_Given passage_:
┏━━

A 6% Fed Funds Rate? That May Be the Mother of All Shocks

Prediction, especially about the future, is difficult, quipped the physicist Niels Bohr. When he made that tongue-in-cheek remark, he certainly didn’t have the markets in mind, but he might have as well talked about recent economic forecasts.

And perhaps nowhere in recent memory has the consensus been so wrong: few expected the global economy to rebound as strongly as it did after the pandemic. And for a long time, even the Federal Reserve’s own forecasters were parroting the transitory refrain before it turned too shrill to be proven otherwise. Around March 2021, the European Central Bank’s forecast of inflation one year ahead was a measly 1.3%. Pinch yourself if you must, the actual number turned out to be 7.4%. So much for gazing into the crystal ball and divining a number.

Similarly, what happens if our estimates of the end-of-cycle Fed funds’ rate are horribly wrong? Deutsche Bank, for one, certainly seems to think that may be the case. By the time Chair Jerome Powell and Co. are done raising rates to bring inflation down, the rate will be somewhere between 5% and 6%, its economists reckon (sorry if your coffee spilled as you read that).

Football Field

If you lined up all the expectations for the benchmark rate out there together with Deutsche Bank’s assessment, you could probably put up a football field between them. (The market’s own assumption based on the terminal rate is somewhere around 2.45%, which itself is not too far away from the Fed’s longer-term projection of 2.375%.) For good measure, the bank also forecasts a recession in late 2023-early 2024, which again isn’t quite something the rest of the street agrees on.

As forecasts go, it doesn’t get much more radical than that, but a Fed hiking cycle anywhere near that magnitude would send huge shock waves, for markets -- efficient as they are -- typically price in central expectations and not tail risks. If Deutsche Bank is right, it will mean that what we have seen so far this year in Treasuries and U.S. stocks is just the trailer. To watch the full horror movie, though, adult supervision may be required.

  • NOTE: Ven Ram is a cross-asset strategist for Bloomberg’s Markets Live. The observations are his own and not intended as investment advice.

┗━━

_Data to examine_:

┏━━

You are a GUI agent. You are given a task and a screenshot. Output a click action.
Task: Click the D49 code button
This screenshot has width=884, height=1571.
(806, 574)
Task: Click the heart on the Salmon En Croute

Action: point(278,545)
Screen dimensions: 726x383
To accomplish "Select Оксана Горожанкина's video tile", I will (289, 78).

┗━━
┏━━

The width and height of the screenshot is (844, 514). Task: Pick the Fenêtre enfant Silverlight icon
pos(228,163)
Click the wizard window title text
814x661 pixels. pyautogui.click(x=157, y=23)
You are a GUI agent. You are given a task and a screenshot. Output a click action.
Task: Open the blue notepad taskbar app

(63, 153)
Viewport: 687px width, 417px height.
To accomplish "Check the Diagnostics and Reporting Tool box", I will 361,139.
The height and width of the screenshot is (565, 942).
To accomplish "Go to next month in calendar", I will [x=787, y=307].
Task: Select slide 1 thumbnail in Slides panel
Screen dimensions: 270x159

┗━━

_Activity_: Reproduce the article on the Fed funds rate word for word from "If you lined" to "street agrees on.". The rows aren't needed for this.

_Answer area_:
If you lined up all the expectations for the benchmark rate out there together with Deutsche Bank’s assessment, you could probably put up a football field between them. (The market’s own assumption based on the terminal rate is somewhere around 2.45%, which itself is not too far away from the Fed’s longer-term projection of 2.375%.) For good measure, the bank also forecasts a recession in late 2023-early 2024, which again isn’t quite something the rest of the street agrees on.